Along with cost effectiveness, the building was also designed with energy efficiency in mind. The large atrium, which gives light to much of the building, requires no heating in the winter, and no cooling in the summer. Natural ventilation is obtained through a series of soffit vents. Laboratories include heat recovery systems to trap heat and incorporate the most energy efficient lighting.

In an effort to blend the new facility with its historical surroundings, the 15th Street façade was designed to match the red brick construction of the Quadrangle residence hall. On the south face of the building a more contemporary style is used, as there are fewer building styles for it to clash with. This side of the building showcases the glass atrium and includes a large open grass area with walkways, benches, and outdoor lighting.

==Building features and facilities ==

View of east façade

At 218,000 square feet (20,250 m²), the Biotechnology Center is the 3rd largest building on RPI’s campus. It contains office space for 400 researchers and over 71,500 square feet (6,600 m²) of laboratory space. To encourage collaboration among researchers, the Biotechnology Center also features 5,830 square feet (540 m²) of seminar space and 5,200 square feet (480 m²) of auditorium and gallery space. Part of this space includes the Bruggeman Conference Center, a 150-seat wired auditorium located on the southwest corner of the building

The Biotechnology Center contains three different types of laboratory spaces to complement each other. The three types are Research, Support and Core Laboratories. Research Laboratories are designed to be flexible. These laboratories were designed in a way so they could be used for almost any type of research activities.
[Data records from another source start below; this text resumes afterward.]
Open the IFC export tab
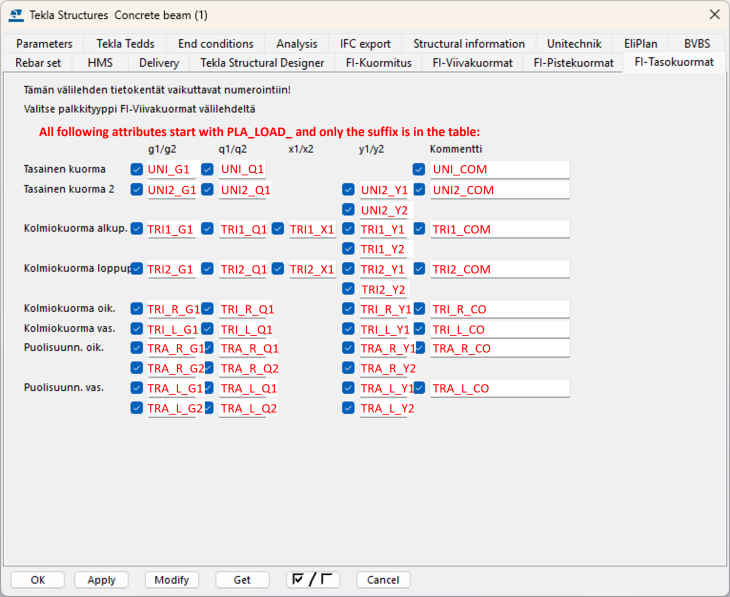The height and width of the screenshot is (597, 730). point(365,44)
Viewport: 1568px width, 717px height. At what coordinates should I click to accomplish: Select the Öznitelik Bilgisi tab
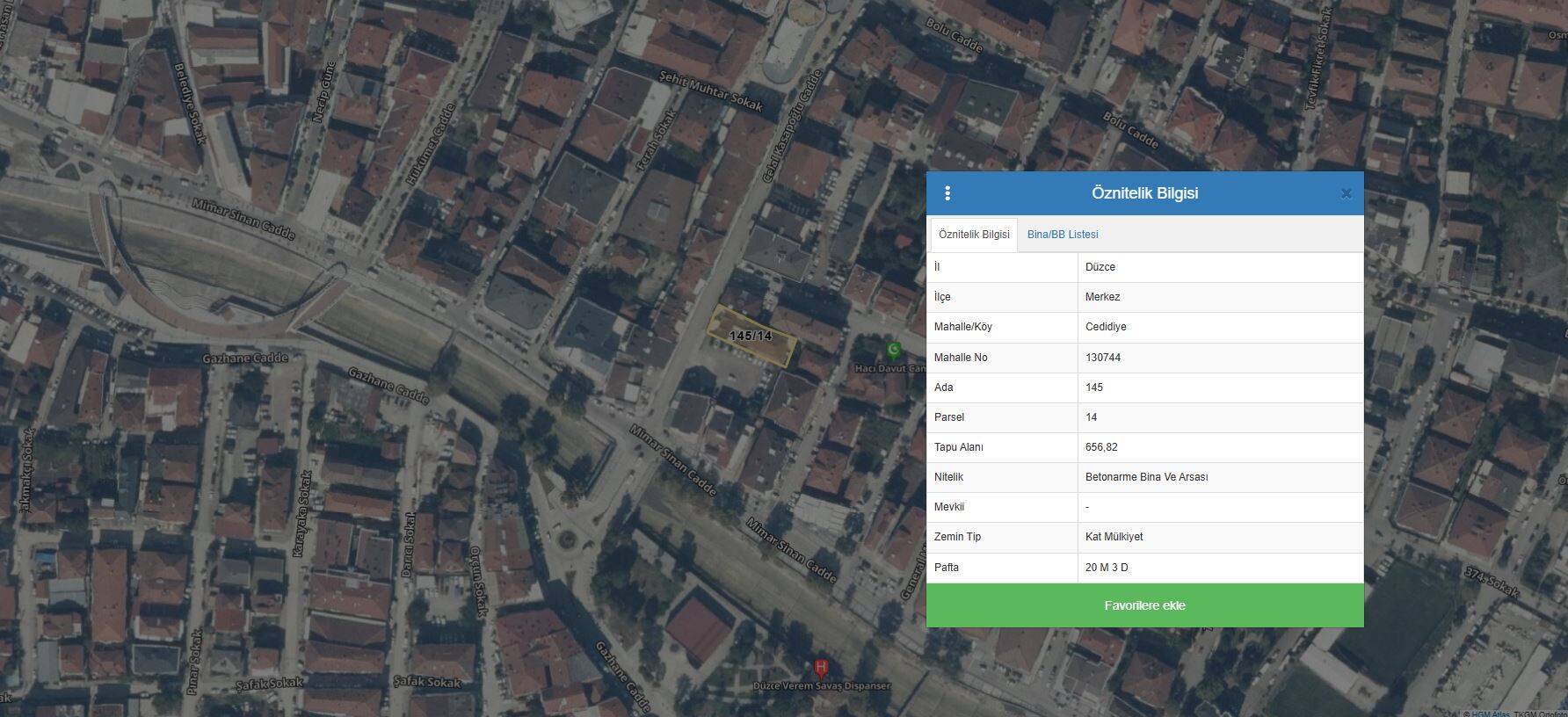tap(974, 235)
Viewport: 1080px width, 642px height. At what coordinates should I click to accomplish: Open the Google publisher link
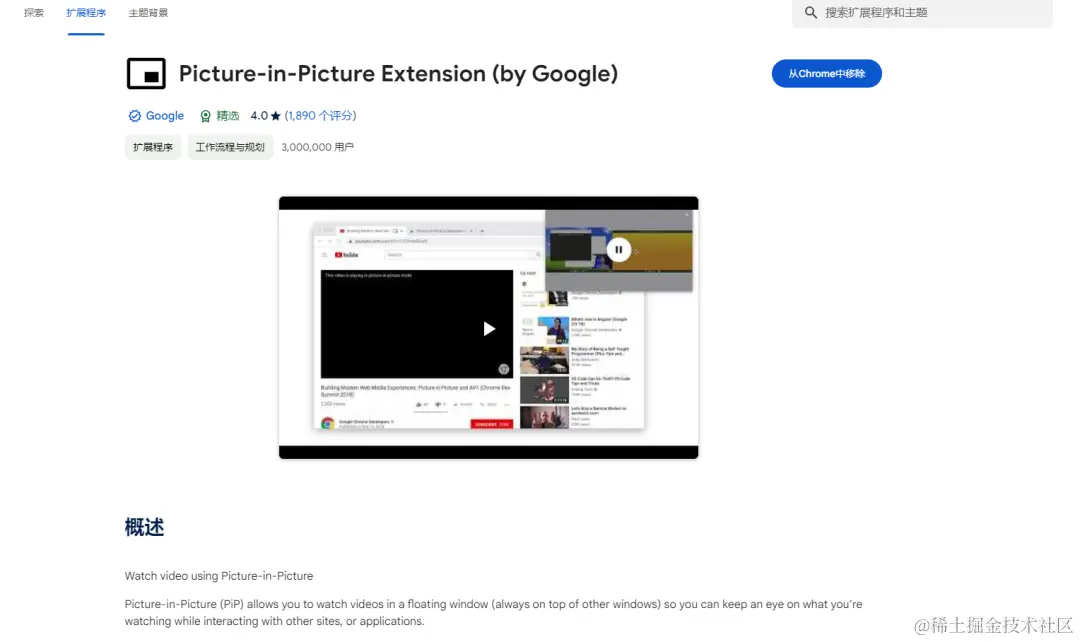tap(165, 116)
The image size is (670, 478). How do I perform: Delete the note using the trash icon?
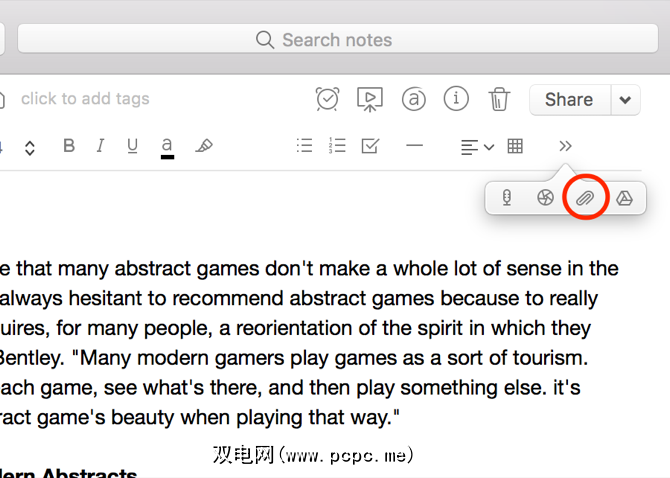(499, 99)
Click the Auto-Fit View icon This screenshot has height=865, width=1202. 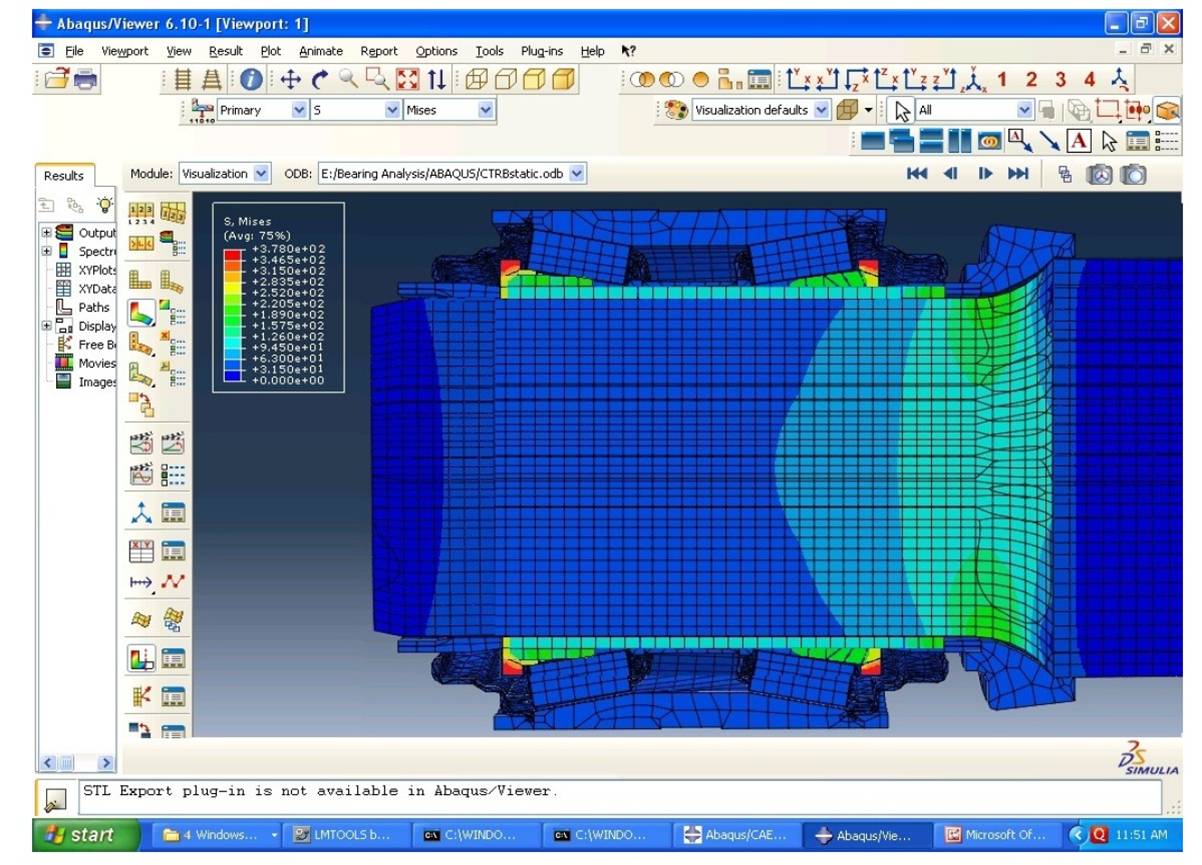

Support Laboratories are less flexible than the Research Laboratories but contain special equipment such as a mass spectrometer. Core Laboratories often contain special equipment not available anywhere else in the facility.

=== Some core facilities found at the Biotechnology Center ===
- Nuclear Magnetic Resonance (NMR) Core Facility :home to two Bruker NMR spectrometers, an 800 MHz (18.8 teslas) and 600 MHz (14.1 teslas), used to determine molecular structure.
- Biacore 3000 Surface Plasmon Resonance (SPR) Spectrometer:a facility using SPR to measure biomolecular interactions.
- Zebrafish Facility: a 385 square foot (36 m²) room containing two holding systems for the fish. Each holding system controls the water purity and pH and has a capacity of 10,350 adult fish.
- Microscopy and Imaging:this facility contains numerous state of the art microscopes and flow cytometer instruments.